Hanna von Hoerner (14 November 1942 – 4 July 2014) was a German astrophysicist. She founded the company von Hoerner & Sulger which produces scientific instruments, notably cosmic dust analyzers used on space missions by the European Space Agency (ESA) and NASA.

Early life 
Hanna von Hoerner was born in Görlitz in 1942. Her father was the astrophysicist Sebastian von Hoerner. With his help and encouragement, she repaired radios when she was six and built an oscilloscope at the age of fourteen.

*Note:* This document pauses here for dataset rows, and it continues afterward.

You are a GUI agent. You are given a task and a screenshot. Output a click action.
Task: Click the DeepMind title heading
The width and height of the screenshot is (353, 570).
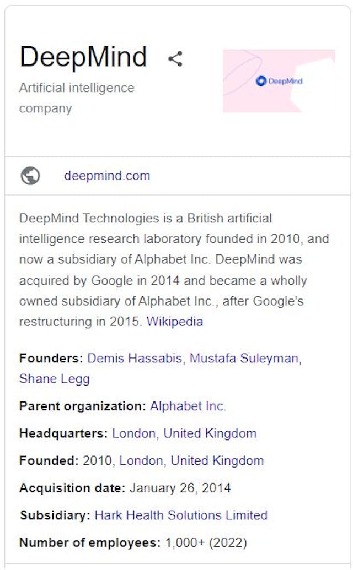83,57
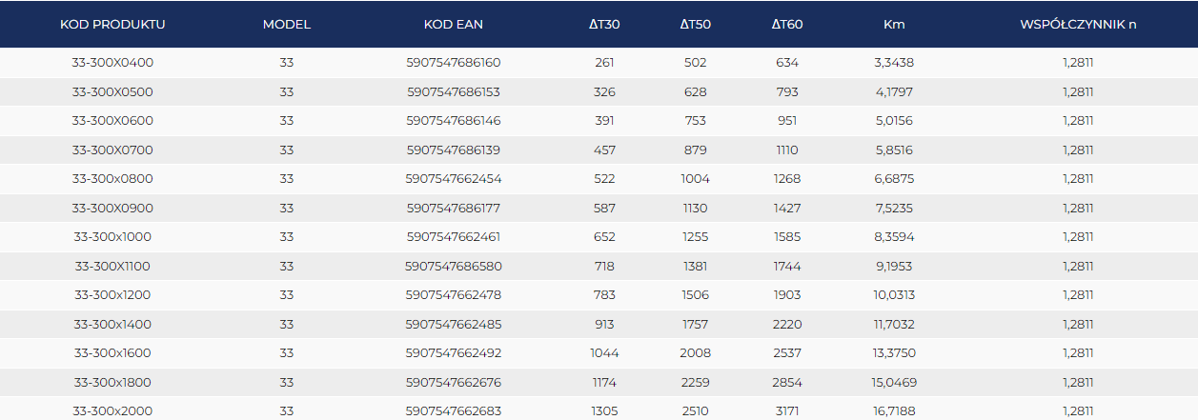
Task: Click the ΔT50 value 1506
Action: (696, 295)
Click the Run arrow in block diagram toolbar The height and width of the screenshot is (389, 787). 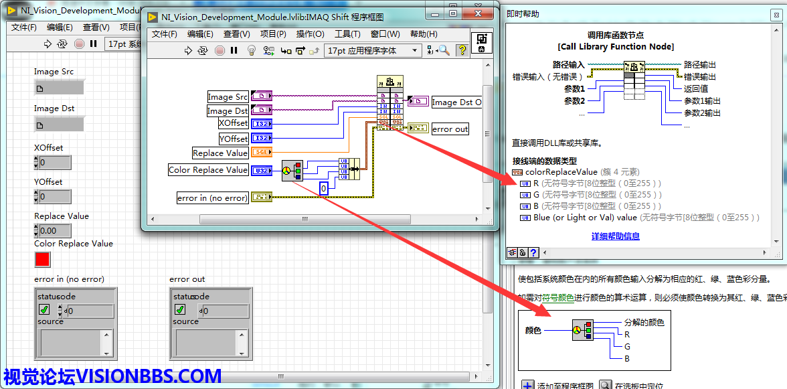[x=188, y=50]

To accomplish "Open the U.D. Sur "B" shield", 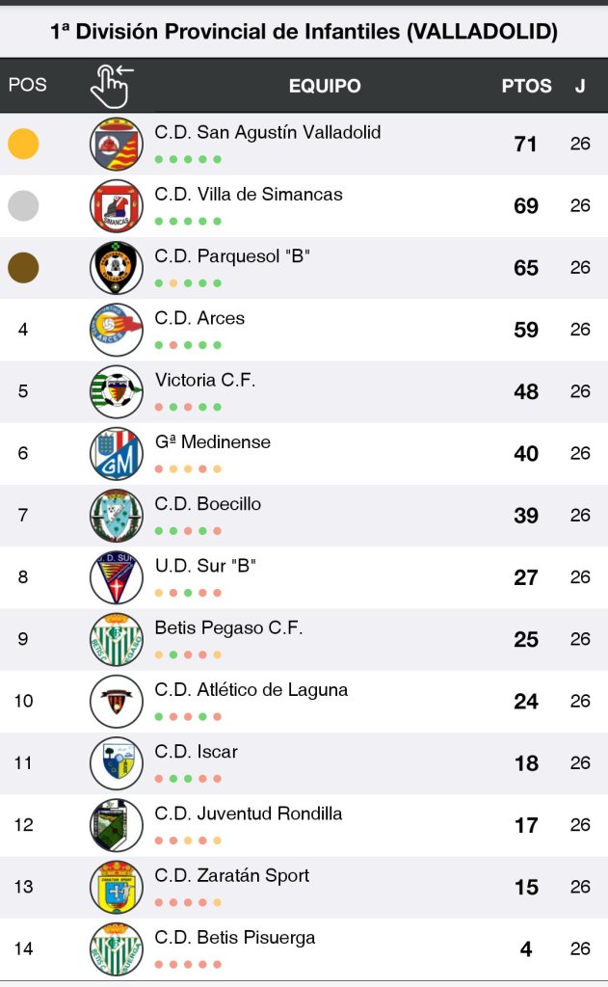I will 117,577.
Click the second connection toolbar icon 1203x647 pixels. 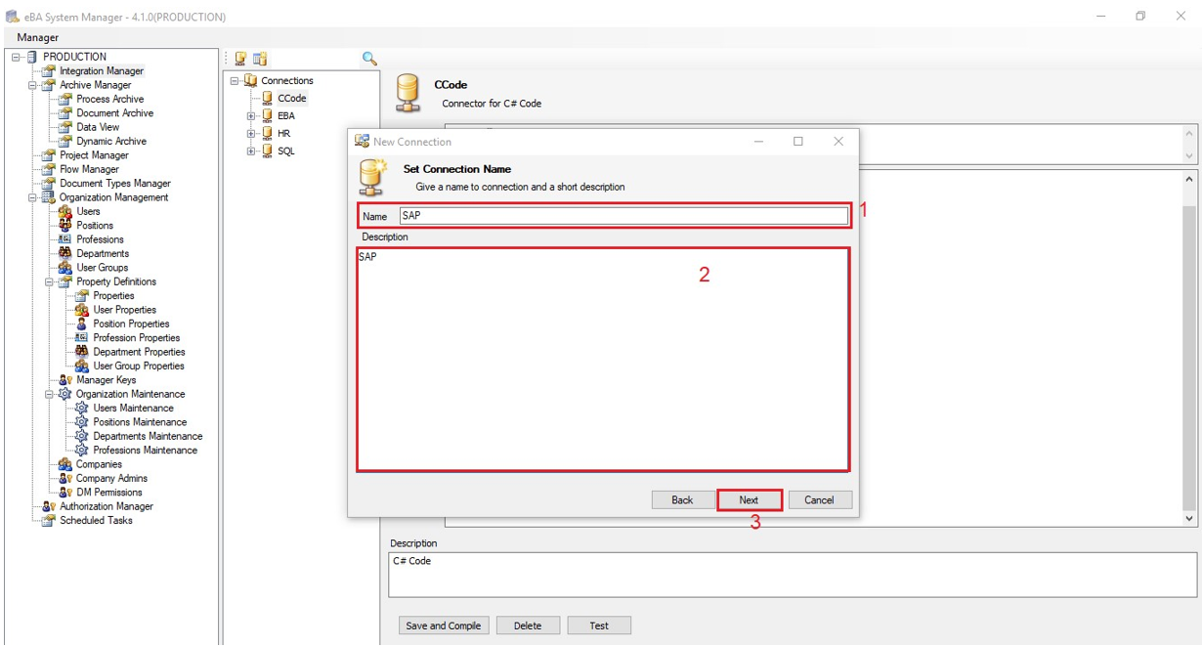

In the early 1960s, after she had graduated from her secondary school, her father moved to the National Radio Astronomy Observatory (NRAO) in the US. Von Hoerner completed an electronics education in the United States and worked as a research assistant at the National Radio Astronomy Observatory.

Education 
In 1965, von Hoerner returned to Germany to study experimental physics at Heidelberg University.  In 1971 she earned an undergraduate degree and in 1974 her PhD, both at Heidelberg University.

Career 

Von Hoerner, in 1973 while still working on her PhD, founded the company von Hoerner & Sulger.  Based in Schwetzingen and produces scientific instruments for use in space and medicine.In 1980 von Hoerner & Sulger developed the first mass spectrometer that worked in space In 1979 van Hoerner's company was commissioned by the Max Planck Institute for Solar System Research to design a cosmic dust detector for use in the Vega program missions to Venus. In 1999 Von Hoerner & Sulger designed CIDA (Cometary and Interstellar Dust Analyzer), a dust analysis instrument on board the NASA spacecraft Stardust, which launched in 1999.  The company is famous for the design of COSIMA (Cometary Secondary Ion Mass Analyser), an instrument on board the Rosetta spacecraft that analyses the composition of dust particles using secondary ion mass spectrometry. Early data included images of dust particles collected in the environment of Comet 67P/C-G from the nucleus approach phase until along with secondary ion mass spectra for some of those particles.

Reflections on Hanna von Hoener 
The interstellar dust collector is one of the prime examples of space measuring instruments with which the Baden-based small company Hoerner & Sulger (vH & S) has made a name for itself. With just 20 employees and a turnover of 7.7 million euros last year, according to managing director Hanna von Hoerner,  Veronika Szentpetery, in Technology Review 1997

Awards and recognition 
 2009 Von Hoerner was awarded the Order of Merit of Baden-Württemberg
 2013 Order of Merit of the Federal Republic of Germany First Class for her contributions to space science in Germany.
2016 A comet was named after her.
 Member of the Space Forum in the BDLI ( Bundesverband der Deutschen Luft- und Raumfahrtindustrie /  German Aerospace Industries Association)
 Board of Trustees of the Max Planck Institute for Solar System Research
 DLR Space Program Committee.

Publications 
COSIMA: High Resolution Time-of-Flight Secondary Mass Spectrometer for the Analysis of Cometary Dust Particles Onboard ROSETTA.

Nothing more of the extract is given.